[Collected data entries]
'''

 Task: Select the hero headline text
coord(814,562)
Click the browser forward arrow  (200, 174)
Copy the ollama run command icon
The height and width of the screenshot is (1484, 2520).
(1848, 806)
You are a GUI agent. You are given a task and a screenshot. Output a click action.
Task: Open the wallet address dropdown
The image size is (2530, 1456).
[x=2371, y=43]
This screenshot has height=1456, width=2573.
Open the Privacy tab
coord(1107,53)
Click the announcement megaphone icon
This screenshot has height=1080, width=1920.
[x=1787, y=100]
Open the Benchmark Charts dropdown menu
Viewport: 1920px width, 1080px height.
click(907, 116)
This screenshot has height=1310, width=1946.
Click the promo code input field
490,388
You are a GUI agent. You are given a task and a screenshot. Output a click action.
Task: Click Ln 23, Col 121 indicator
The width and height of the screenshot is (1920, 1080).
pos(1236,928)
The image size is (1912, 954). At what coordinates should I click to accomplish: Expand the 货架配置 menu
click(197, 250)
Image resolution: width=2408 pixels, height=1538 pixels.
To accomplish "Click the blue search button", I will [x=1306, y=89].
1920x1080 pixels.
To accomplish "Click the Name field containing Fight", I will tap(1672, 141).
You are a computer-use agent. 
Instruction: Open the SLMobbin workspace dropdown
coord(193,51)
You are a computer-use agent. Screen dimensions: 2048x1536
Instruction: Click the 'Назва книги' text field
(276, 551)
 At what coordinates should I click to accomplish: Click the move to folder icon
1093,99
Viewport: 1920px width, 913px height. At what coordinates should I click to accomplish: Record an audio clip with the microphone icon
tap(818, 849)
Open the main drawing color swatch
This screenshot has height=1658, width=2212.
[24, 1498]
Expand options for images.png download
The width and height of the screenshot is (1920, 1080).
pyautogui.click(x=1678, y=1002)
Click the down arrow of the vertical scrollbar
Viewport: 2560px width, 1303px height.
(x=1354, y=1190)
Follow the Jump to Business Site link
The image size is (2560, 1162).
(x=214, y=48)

'''

> **TASK STATEMENT**
In the entries above, find each line that includes the string "agent" and copy it.

> **TASK SOLUTION**
You are a GUI agent. You are given a task and a screenshot. Output a click action.
You are a GUI agent. You are given a task and a screenshot. Output a click action.
You are a computer-use agent. 
You are a computer-use agent. Screen dimensions: 2048x1536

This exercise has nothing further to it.